Cartopy cannot currently label all types of projection, though more work is intended on this functionality in the future.

Exercise 1

The following snippet of code produces coordinate arrays and some data in a rotated pole coordinate system. The coordinate system for the x and y values, which is similar to that found in the some limited area models of Europe, has a projection "north pole" at 177.5°E longitude and 37.5°N latitude.


In [8]:
import numpy as np
import matplotlib.pyplot as plt
import cartopy.crs as ccrs

x = np.linspace(310, 390, 25)
y = np.linspace(-24, 25, 35)
x2d, y2d = np.meshgrid(x, y)

data = np.cos(np.deg2rad(y2d) * 4) + np.sin(np.deg2rad(x2d) * 4)

Part 1

Define a cartopy coordinate reference system which represents a rotated pole with a pole latitude of 37.5°N and a pole longitude of 177.5°E.


In [ ]:

Part 2

Produce a map, with coastlines, using the coordinate reference system created in Part 1 as the projection.


In [ ]:

Part 3

Produce a map, with coastlines, in a plate carrée (ccrs.PlateCarree()) projection with a pcolormesh of the data generated by the code snippet provided at the beginning of the exercise. Remember that the data is supplied in the rotated coordinate system defined in Part 1.


In [ ]:

Understanding projection and transform

It can be easy to get confused about what the projection and transform arguments actually mean. We'll use the rotated pole example to illustrate the effect of each.


In [9]:
rotated_pole = ccrs.RotatedPole(pole_latitude=37.5,
                                pole_longitude=177.5)

The core concept here is that the projection of your axes is independent of the coordinate system your data is defined in. The projection argument used when creating plots determines the projection of the resulting plot. The transform argument to plotting functions tells cartopy what coordinate sytstem your data uses.

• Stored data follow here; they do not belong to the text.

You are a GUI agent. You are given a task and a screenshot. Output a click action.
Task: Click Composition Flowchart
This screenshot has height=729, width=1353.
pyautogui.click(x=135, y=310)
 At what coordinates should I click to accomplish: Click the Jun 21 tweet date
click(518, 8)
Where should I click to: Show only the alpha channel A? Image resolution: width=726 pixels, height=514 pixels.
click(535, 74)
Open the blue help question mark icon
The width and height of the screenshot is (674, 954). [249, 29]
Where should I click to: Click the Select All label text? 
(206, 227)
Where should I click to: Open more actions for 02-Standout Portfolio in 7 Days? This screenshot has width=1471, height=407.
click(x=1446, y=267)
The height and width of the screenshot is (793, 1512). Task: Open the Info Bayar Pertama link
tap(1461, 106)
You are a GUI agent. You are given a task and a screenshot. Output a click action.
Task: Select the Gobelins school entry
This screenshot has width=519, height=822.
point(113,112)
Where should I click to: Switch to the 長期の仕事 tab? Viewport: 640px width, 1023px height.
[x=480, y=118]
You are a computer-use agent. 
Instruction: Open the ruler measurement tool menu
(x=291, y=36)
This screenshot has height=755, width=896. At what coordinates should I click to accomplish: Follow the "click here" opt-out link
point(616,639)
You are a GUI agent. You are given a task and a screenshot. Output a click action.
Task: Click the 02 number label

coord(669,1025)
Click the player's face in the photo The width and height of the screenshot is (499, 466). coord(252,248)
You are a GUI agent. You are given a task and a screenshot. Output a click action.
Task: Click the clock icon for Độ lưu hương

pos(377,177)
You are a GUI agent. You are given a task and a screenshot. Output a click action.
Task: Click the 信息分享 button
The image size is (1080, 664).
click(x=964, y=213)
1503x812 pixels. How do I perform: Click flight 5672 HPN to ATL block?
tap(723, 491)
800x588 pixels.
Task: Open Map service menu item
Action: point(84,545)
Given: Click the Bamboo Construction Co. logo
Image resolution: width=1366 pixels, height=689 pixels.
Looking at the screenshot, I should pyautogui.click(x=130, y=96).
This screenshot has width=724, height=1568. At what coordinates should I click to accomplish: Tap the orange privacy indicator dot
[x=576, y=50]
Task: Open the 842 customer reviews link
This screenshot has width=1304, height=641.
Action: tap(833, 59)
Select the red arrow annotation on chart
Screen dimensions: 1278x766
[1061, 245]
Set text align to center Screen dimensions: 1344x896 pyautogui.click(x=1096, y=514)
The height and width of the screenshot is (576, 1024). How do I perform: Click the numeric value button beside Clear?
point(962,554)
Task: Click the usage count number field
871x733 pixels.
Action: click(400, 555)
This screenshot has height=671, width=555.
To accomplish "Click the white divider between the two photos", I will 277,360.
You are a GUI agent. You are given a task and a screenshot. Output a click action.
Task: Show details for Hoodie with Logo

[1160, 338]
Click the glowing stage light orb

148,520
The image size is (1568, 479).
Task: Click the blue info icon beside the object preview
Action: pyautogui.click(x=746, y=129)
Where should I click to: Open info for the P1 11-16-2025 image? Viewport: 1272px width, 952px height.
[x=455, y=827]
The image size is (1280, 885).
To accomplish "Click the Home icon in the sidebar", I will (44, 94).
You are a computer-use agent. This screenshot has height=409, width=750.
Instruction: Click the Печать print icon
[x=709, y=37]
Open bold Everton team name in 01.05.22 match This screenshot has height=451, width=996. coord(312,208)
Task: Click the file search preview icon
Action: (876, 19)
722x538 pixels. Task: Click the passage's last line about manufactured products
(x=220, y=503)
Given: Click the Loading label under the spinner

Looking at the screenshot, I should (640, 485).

Let's try making a plot without specifying the transform argument. Since the data happens to be defined on the same coordinate system as we are plotting in this actually works OK:


In [10]:
ax = plt.axes(projection=rotated_pole)
ax.coastlines()
ax.set_global()
ax.pcolormesh(x, y, data)  # omitted the transform keyword!
plt.show()


Now let's add in the transform keyword when we plot. See that the plot doesn't change, this is because the default assumption when the transform argument is not supplied is that the coordinate system matches the projection.


In [11]:
ax = plt.axes(projection=rotated_pole)
ax.coastlines()
ax.set_global()
ax.pcolormesh(x, y, data, transform=rotated_pole)
plt.show()


Now we'll try this again, omitting the transform argument, but this time using a projection that does not match the coordinate system the data are defined in. The data are plotted in the wrong place, because cartopy assumed the coordinate system of the data matched the projection, which is PlateCarree().


In [12]:
ax = plt.axes(projection=ccrs.PlateCarree())
ax.coastlines()
ax.set_global()
ax.pcolormesh(x, y, data)  # omitted the transform keyword,
                           # this is now incorrect!
plt.show()


In order to get the correct plot we need to tell cartopy the data are defined in a rotated pole coordinate system:


In [13]:
ax = plt.axes(projection=ccrs.PlateCarree())
ax.coastlines()
ax.set_global()
ax.pcolormesh(x, y, data, transform=rotated_pole)
plt.show()


The safest thing to do is always provide the transform keyword regardless of the projection you are using, and avoid letting cartopy make assumptions about your data's coordinate system. Doing so allows you to choose any map projection for your plot and allow cartopy to plot your data where it should be.


In [14]:
ax = plt.axes(projection=ccrs.InterruptedGoodeHomolosine())
ax.coastlines()
ax.set_global()
ax.pcolormesh(x, y, data, transform=rotated_pole)
plt.show()


Next steps

In the next couple of sessions we'll discuss the tools Iris and CIS. These tools both understand coordinate systems and can produce cartopy maps automatically without the user having to specify the data transform, which can make things a bit simpler.